** The task **
Transcribe the lines from the start of the data below through the line with "Given: Pick the XTFPHSEJCFYM code entry", word for word and nothing more.
── Data for processing ──
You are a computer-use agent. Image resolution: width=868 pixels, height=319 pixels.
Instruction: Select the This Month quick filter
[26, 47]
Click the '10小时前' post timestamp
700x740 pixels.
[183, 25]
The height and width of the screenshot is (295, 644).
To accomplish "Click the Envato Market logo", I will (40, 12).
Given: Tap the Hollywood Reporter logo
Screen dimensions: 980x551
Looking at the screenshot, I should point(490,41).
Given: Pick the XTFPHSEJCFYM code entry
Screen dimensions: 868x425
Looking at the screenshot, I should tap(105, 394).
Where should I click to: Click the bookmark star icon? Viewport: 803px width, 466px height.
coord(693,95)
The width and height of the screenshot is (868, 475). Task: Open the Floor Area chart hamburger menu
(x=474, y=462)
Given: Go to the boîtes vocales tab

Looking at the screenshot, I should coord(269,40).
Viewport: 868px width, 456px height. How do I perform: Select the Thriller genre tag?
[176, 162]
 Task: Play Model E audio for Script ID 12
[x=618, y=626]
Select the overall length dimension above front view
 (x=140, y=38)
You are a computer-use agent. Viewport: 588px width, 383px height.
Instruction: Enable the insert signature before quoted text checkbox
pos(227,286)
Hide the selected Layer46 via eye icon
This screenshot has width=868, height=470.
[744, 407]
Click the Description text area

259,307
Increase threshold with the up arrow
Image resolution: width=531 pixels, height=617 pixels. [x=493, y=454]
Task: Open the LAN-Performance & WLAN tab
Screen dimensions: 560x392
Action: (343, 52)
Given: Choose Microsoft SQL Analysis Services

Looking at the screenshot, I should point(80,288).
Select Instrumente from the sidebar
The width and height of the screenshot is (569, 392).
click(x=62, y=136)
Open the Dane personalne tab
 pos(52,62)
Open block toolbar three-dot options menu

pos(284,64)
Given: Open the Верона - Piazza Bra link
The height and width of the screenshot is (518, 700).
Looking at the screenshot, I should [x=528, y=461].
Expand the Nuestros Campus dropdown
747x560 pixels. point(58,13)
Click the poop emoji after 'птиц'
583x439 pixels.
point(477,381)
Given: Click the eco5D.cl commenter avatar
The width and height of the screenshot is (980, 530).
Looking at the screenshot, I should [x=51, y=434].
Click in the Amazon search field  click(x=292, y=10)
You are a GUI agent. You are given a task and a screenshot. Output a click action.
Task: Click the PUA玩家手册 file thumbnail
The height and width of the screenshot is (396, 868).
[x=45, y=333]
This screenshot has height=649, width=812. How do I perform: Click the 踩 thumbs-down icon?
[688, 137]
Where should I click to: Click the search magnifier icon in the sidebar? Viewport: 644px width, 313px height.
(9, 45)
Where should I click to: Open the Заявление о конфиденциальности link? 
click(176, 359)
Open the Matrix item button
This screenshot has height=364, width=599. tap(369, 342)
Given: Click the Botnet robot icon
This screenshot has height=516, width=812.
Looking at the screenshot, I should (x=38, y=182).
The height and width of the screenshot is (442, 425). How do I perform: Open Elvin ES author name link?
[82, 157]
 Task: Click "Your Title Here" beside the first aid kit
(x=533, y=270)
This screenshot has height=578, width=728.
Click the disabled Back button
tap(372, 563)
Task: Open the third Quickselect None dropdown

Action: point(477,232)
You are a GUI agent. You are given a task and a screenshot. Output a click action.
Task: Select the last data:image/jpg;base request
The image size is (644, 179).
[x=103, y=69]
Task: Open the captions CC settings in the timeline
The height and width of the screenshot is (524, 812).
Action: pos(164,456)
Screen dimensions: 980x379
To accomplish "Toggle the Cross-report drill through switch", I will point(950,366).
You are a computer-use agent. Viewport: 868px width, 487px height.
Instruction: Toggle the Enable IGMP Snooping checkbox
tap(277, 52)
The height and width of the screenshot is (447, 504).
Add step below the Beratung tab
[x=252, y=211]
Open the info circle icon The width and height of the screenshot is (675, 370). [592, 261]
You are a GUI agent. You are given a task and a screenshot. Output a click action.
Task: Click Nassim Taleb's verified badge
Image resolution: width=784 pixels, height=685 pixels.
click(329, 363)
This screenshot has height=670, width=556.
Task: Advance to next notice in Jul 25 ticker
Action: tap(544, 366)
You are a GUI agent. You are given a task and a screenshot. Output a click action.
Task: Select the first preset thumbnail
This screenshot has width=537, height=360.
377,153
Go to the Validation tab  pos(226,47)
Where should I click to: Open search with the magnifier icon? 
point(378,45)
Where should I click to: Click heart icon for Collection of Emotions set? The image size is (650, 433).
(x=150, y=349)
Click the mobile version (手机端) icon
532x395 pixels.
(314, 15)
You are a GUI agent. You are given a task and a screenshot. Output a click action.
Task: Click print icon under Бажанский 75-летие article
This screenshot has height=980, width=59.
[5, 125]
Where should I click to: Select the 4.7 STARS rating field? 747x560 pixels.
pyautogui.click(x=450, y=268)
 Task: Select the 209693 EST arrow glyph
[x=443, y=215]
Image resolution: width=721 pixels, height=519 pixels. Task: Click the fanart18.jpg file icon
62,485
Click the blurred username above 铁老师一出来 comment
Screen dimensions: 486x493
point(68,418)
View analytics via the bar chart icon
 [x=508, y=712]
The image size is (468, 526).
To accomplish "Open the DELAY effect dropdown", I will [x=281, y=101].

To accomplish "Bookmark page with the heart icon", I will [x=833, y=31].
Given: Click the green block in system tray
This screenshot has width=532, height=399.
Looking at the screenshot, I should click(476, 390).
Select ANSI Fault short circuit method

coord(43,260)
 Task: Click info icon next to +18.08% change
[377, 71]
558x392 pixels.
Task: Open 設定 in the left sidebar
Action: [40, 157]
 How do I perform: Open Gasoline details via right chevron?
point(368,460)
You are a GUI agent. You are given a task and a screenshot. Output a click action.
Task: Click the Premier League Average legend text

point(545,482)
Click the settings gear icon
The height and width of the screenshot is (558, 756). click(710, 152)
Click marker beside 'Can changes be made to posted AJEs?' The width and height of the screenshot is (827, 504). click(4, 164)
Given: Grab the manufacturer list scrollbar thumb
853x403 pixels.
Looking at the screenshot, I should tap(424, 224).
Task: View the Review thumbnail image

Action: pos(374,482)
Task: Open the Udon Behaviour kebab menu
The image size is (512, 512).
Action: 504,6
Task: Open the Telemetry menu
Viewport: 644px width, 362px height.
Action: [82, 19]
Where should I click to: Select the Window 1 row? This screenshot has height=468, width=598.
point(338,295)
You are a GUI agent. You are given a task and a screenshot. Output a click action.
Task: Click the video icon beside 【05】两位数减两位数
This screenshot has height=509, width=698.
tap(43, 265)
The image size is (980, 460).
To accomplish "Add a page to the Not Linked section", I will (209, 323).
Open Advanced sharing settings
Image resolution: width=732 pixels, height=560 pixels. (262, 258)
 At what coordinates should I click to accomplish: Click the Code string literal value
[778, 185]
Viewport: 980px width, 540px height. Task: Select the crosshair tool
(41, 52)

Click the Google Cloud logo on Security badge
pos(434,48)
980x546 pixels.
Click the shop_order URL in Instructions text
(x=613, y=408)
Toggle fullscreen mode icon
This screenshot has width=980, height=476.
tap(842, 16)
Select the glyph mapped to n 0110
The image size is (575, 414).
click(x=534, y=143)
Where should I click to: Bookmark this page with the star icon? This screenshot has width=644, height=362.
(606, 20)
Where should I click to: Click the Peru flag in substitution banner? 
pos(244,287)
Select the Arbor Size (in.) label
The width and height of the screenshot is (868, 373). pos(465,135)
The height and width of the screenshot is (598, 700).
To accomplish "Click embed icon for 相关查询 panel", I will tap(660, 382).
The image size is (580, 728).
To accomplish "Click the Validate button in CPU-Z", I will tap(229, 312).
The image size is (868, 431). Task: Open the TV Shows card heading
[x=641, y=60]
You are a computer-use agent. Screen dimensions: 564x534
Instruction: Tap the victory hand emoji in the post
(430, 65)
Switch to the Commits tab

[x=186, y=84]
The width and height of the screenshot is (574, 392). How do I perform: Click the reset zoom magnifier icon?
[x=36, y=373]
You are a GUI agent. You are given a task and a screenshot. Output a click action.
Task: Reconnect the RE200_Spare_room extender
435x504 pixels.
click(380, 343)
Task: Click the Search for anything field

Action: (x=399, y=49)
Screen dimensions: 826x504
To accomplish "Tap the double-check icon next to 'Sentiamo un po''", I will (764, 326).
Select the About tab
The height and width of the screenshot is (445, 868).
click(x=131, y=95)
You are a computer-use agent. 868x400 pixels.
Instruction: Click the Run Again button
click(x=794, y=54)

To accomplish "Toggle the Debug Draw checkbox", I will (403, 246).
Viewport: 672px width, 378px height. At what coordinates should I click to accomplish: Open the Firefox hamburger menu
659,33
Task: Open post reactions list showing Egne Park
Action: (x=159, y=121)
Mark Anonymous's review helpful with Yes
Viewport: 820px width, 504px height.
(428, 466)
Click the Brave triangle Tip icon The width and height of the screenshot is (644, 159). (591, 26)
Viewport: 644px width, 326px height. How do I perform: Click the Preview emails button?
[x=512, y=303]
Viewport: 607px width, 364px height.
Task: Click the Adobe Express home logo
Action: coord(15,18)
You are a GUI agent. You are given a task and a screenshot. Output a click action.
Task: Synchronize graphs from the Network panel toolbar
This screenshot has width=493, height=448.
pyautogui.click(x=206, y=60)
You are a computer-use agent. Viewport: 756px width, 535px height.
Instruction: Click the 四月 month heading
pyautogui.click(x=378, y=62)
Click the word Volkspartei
───
** Solution **
You are a computer-use agent. Image resolution: width=868 pixels, height=319 pixels.
Instruction: Select the This Month quick filter
[26, 47]
Click the '10小时前' post timestamp
700x740 pixels.
[183, 25]
The height and width of the screenshot is (295, 644).
To accomplish "Click the Envato Market logo", I will (40, 12).
Given: Tap the Hollywood Reporter logo
Screen dimensions: 980x551
Looking at the screenshot, I should point(490,41).
Given: Pick the XTFPHSEJCFYM code entry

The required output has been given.